Trotz einer leichten Rezession 2023 und eher verhaltenen Wachstumsaussichten für 2024 hat sich der deutsche Arbeitsmarkt bisher als sehr robust erwiesen, wenn auch einige Deutschland schon erneut als „kranken Mann Europas“ sehen. Die abhängige Beschäftigung steigt weiterhin an – wenn auch etwas verlangsamt. Deutschland weist im ersten Quartal 2024 mit 77,4 % eine der höchsten Beschäftigungsquoten aller OECD-Länder auf, mit einem Plus von 1,6 Prozentpunkten gegenüber dem vierten Quartal 2019 (OECD, 2024). Gleichzeitig steigt jedoch auch die Zahl der Arbeitslosen und die Jobchancen für Langzeitarbeitslose haben sich gegenüber dem Vor-Corona-Niveau verschlechtert. Legt man jedoch die standardisierte Arbeitslosenquote der OECD zugrunde, dann weist Deutschland trotz eines leichten Anstiegs in der jüngsten Vergangenheit im April 2024 mit 3,2 %1 weiterhin eine der niedrigsten Arbeitslosenquoten OECD-weit aus. Die Arbeitslosenquote in der OECD insgesamt beträgt im gleichen Monat 4,9 %.
Gleichzeitig besteht noch immer ein anhaltender Fach- und Arbeitskräftemangel. Dieser wird wegen der demografischen Entwicklung auch in Zukunft eine der zentralen Herausforderungen des deutschen Arbeitsmarktes sein. Neben der Fachkräftesicherung werden die angestrebten Transformationen in den Bereichen Digitalisierung und Dekarbonisierung eine wichtige Rolle spielen. Während die wirtschafts- und arbeitsmarktpolitischen Maßnahmen während der Coronakrise – insbesondere Kurzarbeit – erfolgreich einen starken Beschäftigungseinbruch verhinderten, gingen sie mit einer Verlangsamung der Jobmobilität einher (Bennewitz et al., 2022). Inzwischen ist ein verstärkter Transformationsdruck zu erwarten, auch ausgelöst durch erhöhte Energiepreise und geopolitische Krisen. Die Transformationsprozesse gehen mit veränderten Tätigkeits- und Qualifikationsanforderungen einher, was wiederum den Fachkräftebedarf befördern wird. Tatsächlich dürfte der Fachkräftemangel damit die wirtschaftliche Dynamik und so das Produktivitätswachstum bremsen.

--- --- ---

# Aufgabenbeschreibung:
Übertragen Sie diesen Satz aus dem Text zum deutschen Arbeitsmarkt ins Englische: „Inzwischen ist ein verstärkter Transformationsdruck zu erwarten, auch ausgelöst durch erhöhte Energiepreise und geopolitische Krisen.“ Das anschließende Material stammt aus einer anderen Quelle.

# Extrahierte Daten:
--- --- ---

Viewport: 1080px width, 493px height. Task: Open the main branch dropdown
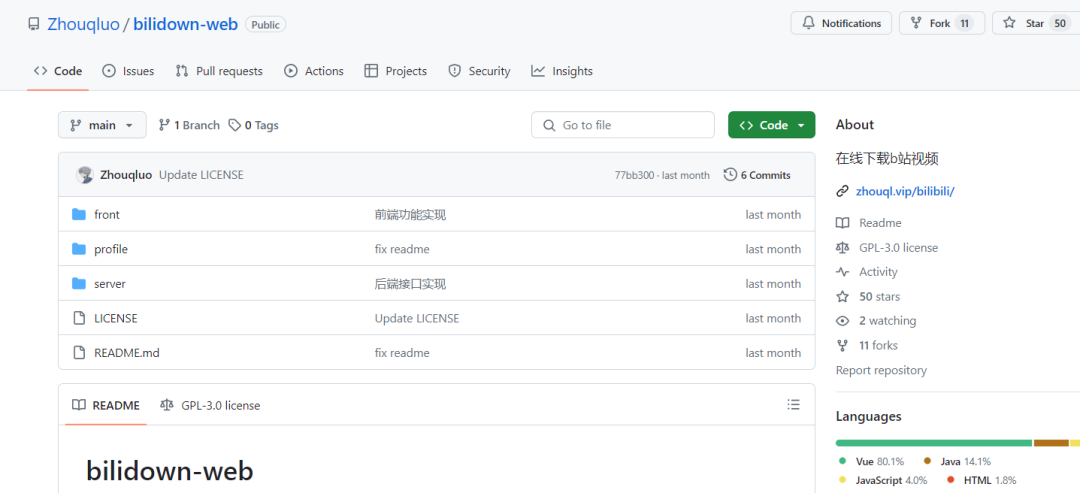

--- --- ---

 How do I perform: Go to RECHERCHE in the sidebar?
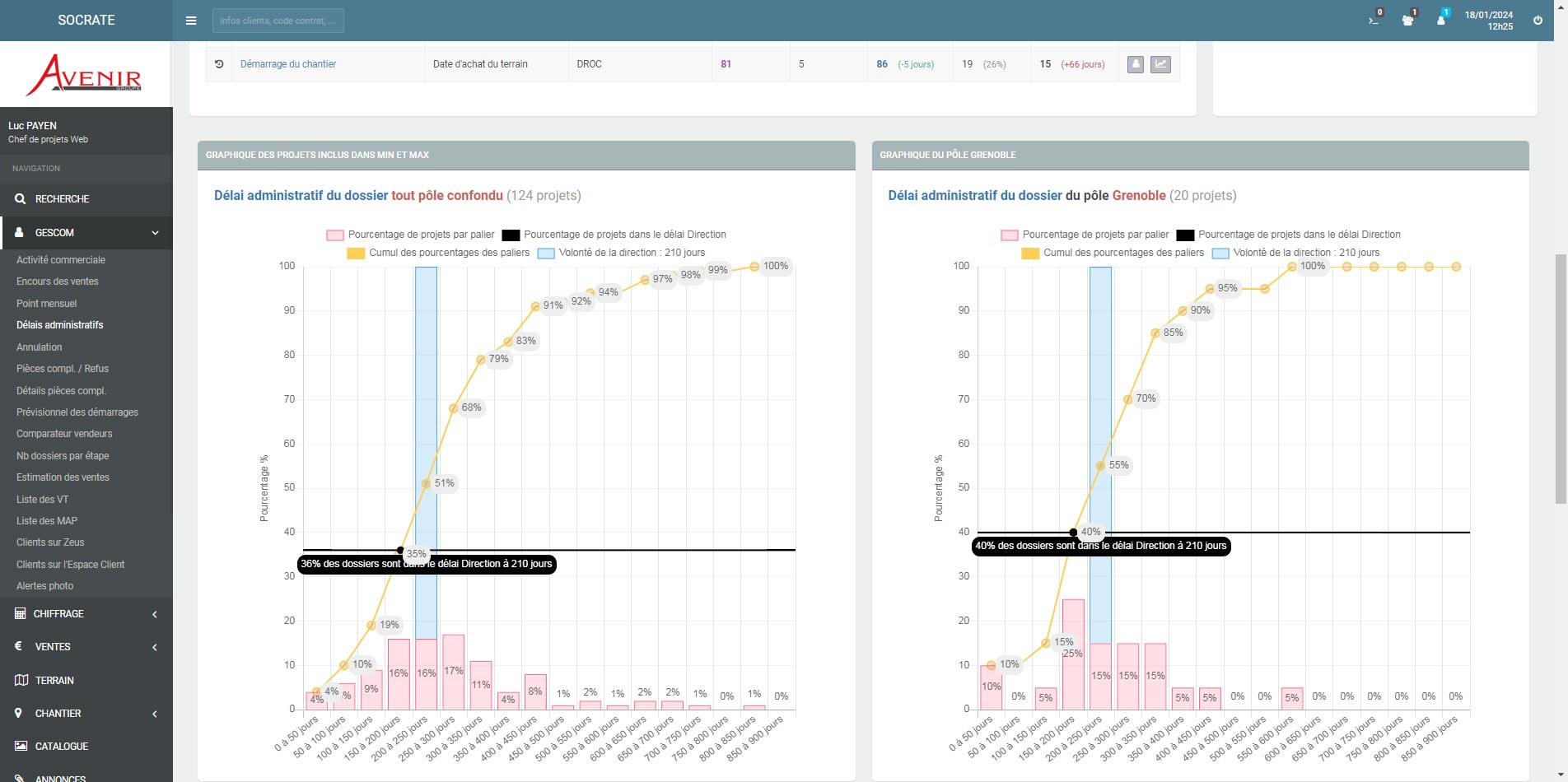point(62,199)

--- --- ---

# Lösung:
In the meantime, increased pressure to transform is to be expected, triggered in part by higher energy prices and geopolitical crises.